Task goal:
Restate word for word the entries below, starting with the line with "The height and width of the screenshot is (330, 765)." and continuing through the line with "You are a computer-use agent. 951x699 pixels.". Include both of those lines and no others.

Information shown:
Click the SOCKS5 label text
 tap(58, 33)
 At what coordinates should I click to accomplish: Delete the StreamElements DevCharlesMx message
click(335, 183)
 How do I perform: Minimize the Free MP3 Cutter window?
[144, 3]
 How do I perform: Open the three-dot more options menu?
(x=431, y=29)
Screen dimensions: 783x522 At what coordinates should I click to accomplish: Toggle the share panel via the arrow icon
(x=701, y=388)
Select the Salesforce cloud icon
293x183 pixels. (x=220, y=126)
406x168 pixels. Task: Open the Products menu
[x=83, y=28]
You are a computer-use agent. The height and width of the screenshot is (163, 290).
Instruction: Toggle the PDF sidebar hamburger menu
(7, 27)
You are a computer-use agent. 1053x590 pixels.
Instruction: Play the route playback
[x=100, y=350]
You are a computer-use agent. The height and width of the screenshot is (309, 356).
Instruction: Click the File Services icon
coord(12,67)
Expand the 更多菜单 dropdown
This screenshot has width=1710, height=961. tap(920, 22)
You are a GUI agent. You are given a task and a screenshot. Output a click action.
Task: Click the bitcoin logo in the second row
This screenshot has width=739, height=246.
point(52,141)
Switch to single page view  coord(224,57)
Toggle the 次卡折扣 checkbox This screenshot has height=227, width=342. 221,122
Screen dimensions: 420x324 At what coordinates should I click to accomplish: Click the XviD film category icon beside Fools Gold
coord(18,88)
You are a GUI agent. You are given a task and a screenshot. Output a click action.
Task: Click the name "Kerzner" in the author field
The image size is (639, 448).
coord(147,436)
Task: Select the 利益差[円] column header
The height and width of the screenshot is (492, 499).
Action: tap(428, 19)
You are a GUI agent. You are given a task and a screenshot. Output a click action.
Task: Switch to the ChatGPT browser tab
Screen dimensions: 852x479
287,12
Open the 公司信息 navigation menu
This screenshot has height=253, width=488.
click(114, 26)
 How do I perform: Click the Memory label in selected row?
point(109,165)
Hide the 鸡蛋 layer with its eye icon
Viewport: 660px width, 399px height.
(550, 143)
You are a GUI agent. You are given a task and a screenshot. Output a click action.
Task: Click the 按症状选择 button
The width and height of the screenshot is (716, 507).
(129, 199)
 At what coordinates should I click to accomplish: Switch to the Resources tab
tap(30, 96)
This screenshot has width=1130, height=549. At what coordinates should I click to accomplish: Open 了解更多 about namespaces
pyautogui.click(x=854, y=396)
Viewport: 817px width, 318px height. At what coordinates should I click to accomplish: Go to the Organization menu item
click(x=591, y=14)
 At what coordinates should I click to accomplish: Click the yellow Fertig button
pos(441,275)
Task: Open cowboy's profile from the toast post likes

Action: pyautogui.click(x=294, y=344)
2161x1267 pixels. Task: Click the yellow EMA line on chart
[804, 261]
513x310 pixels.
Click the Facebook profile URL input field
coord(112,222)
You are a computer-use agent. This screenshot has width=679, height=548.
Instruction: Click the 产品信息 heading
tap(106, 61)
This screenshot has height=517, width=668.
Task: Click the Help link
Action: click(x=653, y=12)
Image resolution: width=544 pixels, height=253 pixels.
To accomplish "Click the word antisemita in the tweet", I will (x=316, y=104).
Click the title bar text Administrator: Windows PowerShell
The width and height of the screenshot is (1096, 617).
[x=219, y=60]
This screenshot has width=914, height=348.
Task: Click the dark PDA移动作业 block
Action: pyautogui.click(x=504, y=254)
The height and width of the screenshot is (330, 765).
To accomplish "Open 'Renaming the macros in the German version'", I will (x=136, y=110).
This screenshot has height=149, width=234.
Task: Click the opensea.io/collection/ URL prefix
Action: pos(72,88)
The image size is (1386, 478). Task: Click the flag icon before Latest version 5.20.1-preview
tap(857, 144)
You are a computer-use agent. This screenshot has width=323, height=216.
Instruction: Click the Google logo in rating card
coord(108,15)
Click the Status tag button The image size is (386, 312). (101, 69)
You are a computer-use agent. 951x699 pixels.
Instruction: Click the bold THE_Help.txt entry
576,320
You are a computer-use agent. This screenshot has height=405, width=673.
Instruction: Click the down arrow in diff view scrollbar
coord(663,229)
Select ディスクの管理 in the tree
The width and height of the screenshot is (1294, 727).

Solved problem:
The height and width of the screenshot is (330, 765).
To accomplish "Open 'Renaming the macros in the German version'", I will (x=136, y=110).
This screenshot has height=149, width=234.
Task: Click the opensea.io/collection/ URL prefix
Action: pos(72,88)
The image size is (1386, 478). Task: Click the flag icon before Latest version 5.20.1-preview
tap(857, 144)
You are a computer-use agent. This screenshot has width=323, height=216.
Instruction: Click the Google logo in rating card
coord(108,15)
Click the Status tag button The image size is (386, 312). (101, 69)
You are a computer-use agent. 951x699 pixels.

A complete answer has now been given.